EP-EUI conference to examine importance of 2014 for the EU The European Parliamentary Research Service (EPRS) and the European University Institute (EUI) will try to provide some answers to these questions at their first jointly organised conference ‘The institutional significance of 2014 in the European Union – the European elections, Spitzenkandidaten and Juncker Commission’ on 11 December at 15:00 hours in the EPRS Library Reading Room. The event comes almost two weeks after President Juncker presented his first major policy initiative – the investment package – to the EP and a week before his debut as chief of the EU executive at the European Council.

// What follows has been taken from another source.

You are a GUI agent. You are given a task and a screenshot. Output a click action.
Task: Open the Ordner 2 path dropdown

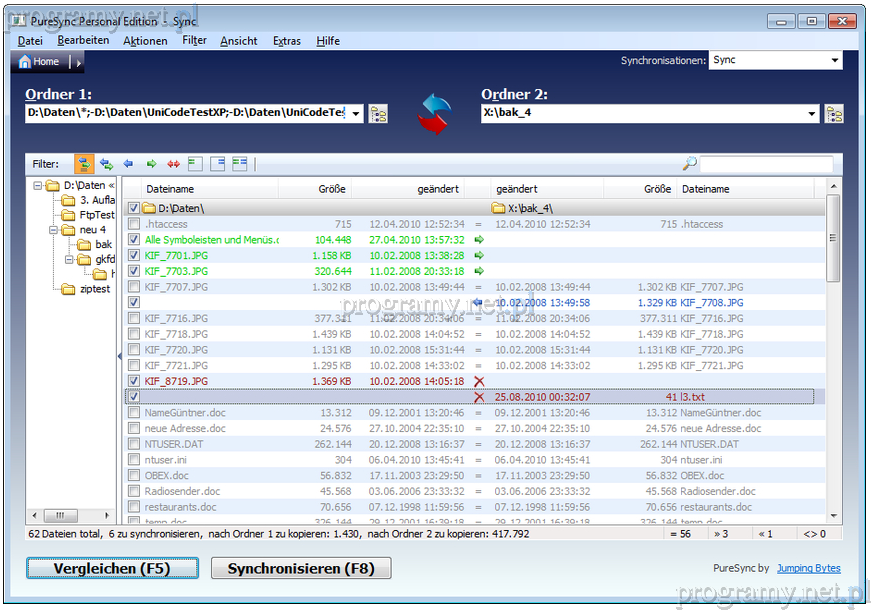click(812, 114)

EPRS and the EUI are delighted that the conference will be opened with a keynote speech by Professor Danuta Hübner, chairwoman of the Committee for Constitutional Affairs, former European Commissioner for Regional Policy and a former minister for Europe in Poland. She will also chair the first panel, which will discuss lessons learned from the European elections this year. She will be joined by Thomas Christiansen, Jean Monnet Professor of European Institutional Politics and Co-Director of the Maastricht Centre for European Governance at Maastricht University, to talk about the ‘Spitzenkandidaten’ process. Also speaking is Doctor Diego Garzia, currently a Research Fellow at the European University Institute, Florence, whose research focuses on drivers of voters’ choice in Western Europe. He will analyse results of the European elections. EPRS analyst Eva-Maria Poptcheva will take part in the panel as a discussant.

The second panel will aim to analyse the new EU institutional balance that emerged after the elections with the appointment of the Juncker Commission. Chaired by Gérard Laprat, Director of the EP’s Directorate General for internal policies, the panel will feature Richard Corbett, EP rapporteur for the recent commissioner hearings. The second panellist, Professor Brigid Laffan, Director of the Robert Schuman Centre at the EUI will offer her views on the future relationship between the institutions. DG IPOL’s Research Administrator Petr Novak will be a discussant at the panel.

EP Secretary General Klaus Welle will make the closing remarks.